Fig 2. Near Isogenic Lines (NILs) with different rDNA copy numbers do not differ in rRNA expression.

A: The 45S rDNA array in C. elegans is located on the far right arm of chromosome I. The schematic depicts the chromosome I genotype for each NIL generated. Allele designations for the introgressed region of each NIL are indicated to the left. The relative amount of wild isolate DNA remaining linked to the rDNA array is indicated by the lighter colored regions, next to the strain name of the source wild isolate (MY16, JU775, MY1, or RC301). The copy number of rDNA units is noted in the darker color regions for each NIL. Wild type (WT) is indicated for reference, with no linked wild isolate DNA and approximately 100-130 rDNA copies in N2 and its derivatives. White chromosomal regions correspond to N2 genotype. B: pre-rRNA levels from the 45S transcript were quantified by RT-qPCR in NILs with minimal wild isolate DNA. Seven different probe pairs were used across the transcript template (see S3G Fig and S7 Table). rRNA levels were normalized to actin mRNA. No significant differences are present between any NILs and N2 (ANOVA with Tukey Honest Significant Difference test). See S3 Fig for further rRNA quantification.

Fig 3. rDNA copy number variation does not correlate with reduced competitive fitness or early life fertility.
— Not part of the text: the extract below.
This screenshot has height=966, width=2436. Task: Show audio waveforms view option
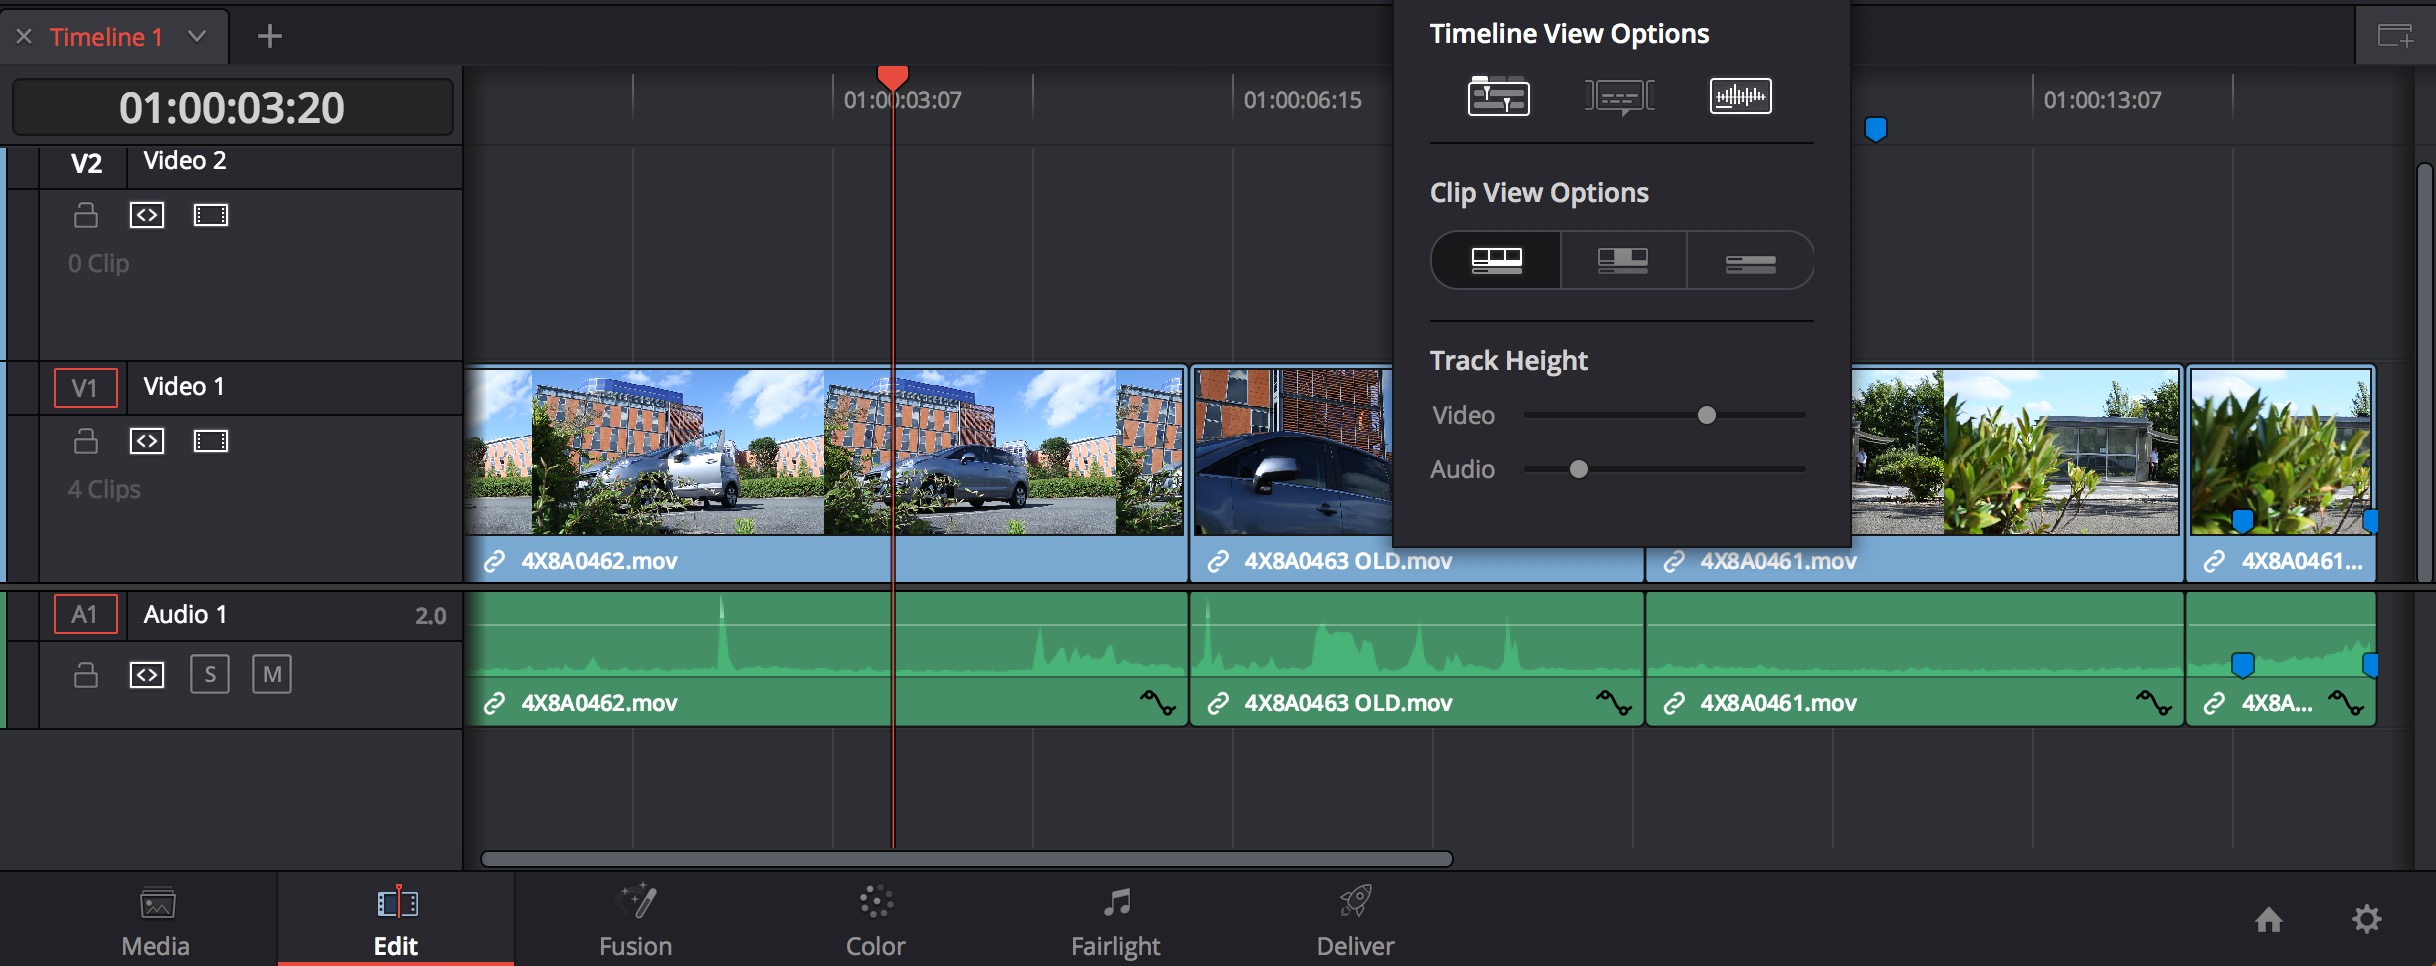point(1740,97)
A-B: Competitions were conducted between strains with high rDNA copy number (GFP(-); > 400 rDNA copies, alleles indicated at bottom) and marker strain SEA51 (GFP(+); 130 rDNA copies). A: Four independent replicates were conducted each of either competition between N2 and SEA51 or between the 417-rDNA NIL (allele catIR12) and SEA51, experiments propagated simultaneously. B: Four replicates each were conducted of competitions between SEA51 and either N2, the 417-rDNA NIL (allele catIR12), or the 420-rDNA NIL (allele catIR29), experiments propagated simultaneously. For all panels, bars represent the relative proportion of worms that are GFP(+) (green, SEA51) or GFP(-) (white) after ~10–11 generations. At least 1,000 worms were quantified for each bar (S14 File). C: Early life fertility was assessed for N2 and NILs with high rDNA copy number in three replicates, n = 20 individual worms per strain per replicate. Data were collected from 86 hours post-embryo of the worm’s life and thus represent progeny production through just the first day of reproductive adulthood. The data fail the Shapiro-Wilk normality test and are not normally distributed. Statistical tests represented in the figure are Pairwise Wilcoxon tests with Benjamini-Hochberg were performed to compare strains. * p < 0.1, **** p < 0.001.
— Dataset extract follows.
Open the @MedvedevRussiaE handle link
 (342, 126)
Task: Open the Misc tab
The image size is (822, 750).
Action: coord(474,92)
Fig 4. Lifespan of C. elegans is robust to increases or decreases in rDNA copy number within the natural range.

Lifespan assays were conducted on N2 and NILs with various rDNA copy numbers. A: NILs with low rDNA copy number. B: NILs with high rDNA copy number. (n = 50) (S16 File) Lifespans for all five strains in A and B were performed simultaneously (N2 data are the same between the plots).

Fig 5. Few genes are expressed differentially between individual NILs and N2.
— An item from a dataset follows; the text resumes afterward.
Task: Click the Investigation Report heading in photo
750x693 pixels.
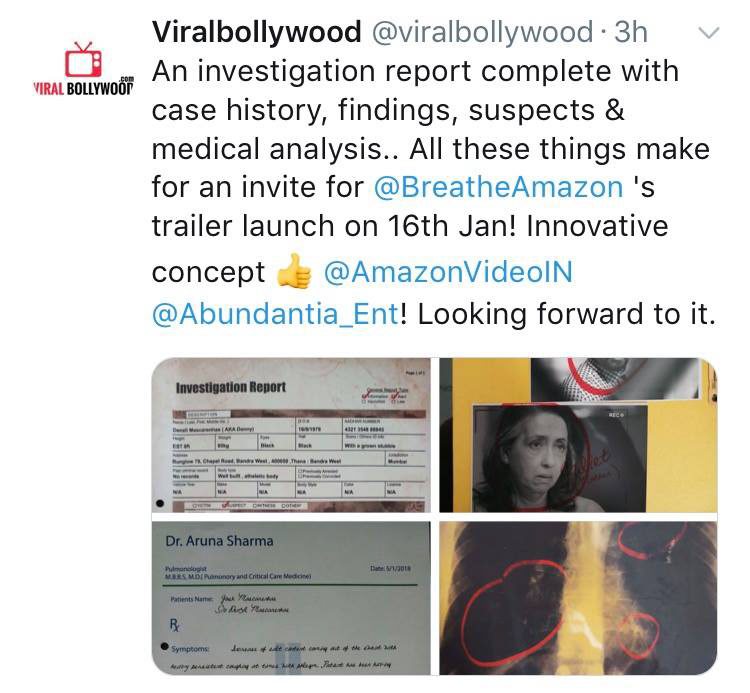Action: pos(231,387)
A: Principal component analysis (PCA) was conducted on RNA-seq datasets from synchronized Day 1 adults of four NILs and N2. The rlog transformed DEseq dataset was analyzed by PCA in the DEseq package. Datapoints are colored according to the rDNA copy number allele. B-E: Three biological replicates for each NIL and N2 were used to calculate differential expression of all genes using DESeq2. Horizontal pink line indicates an adjusted p-value cutoff of 0.05, vertical pink lines indicate log2 fold changes of 1.5. Genes whose expression differences are shared among strains or have particularly high significance of large log2 Fold Change are indicated with gene name.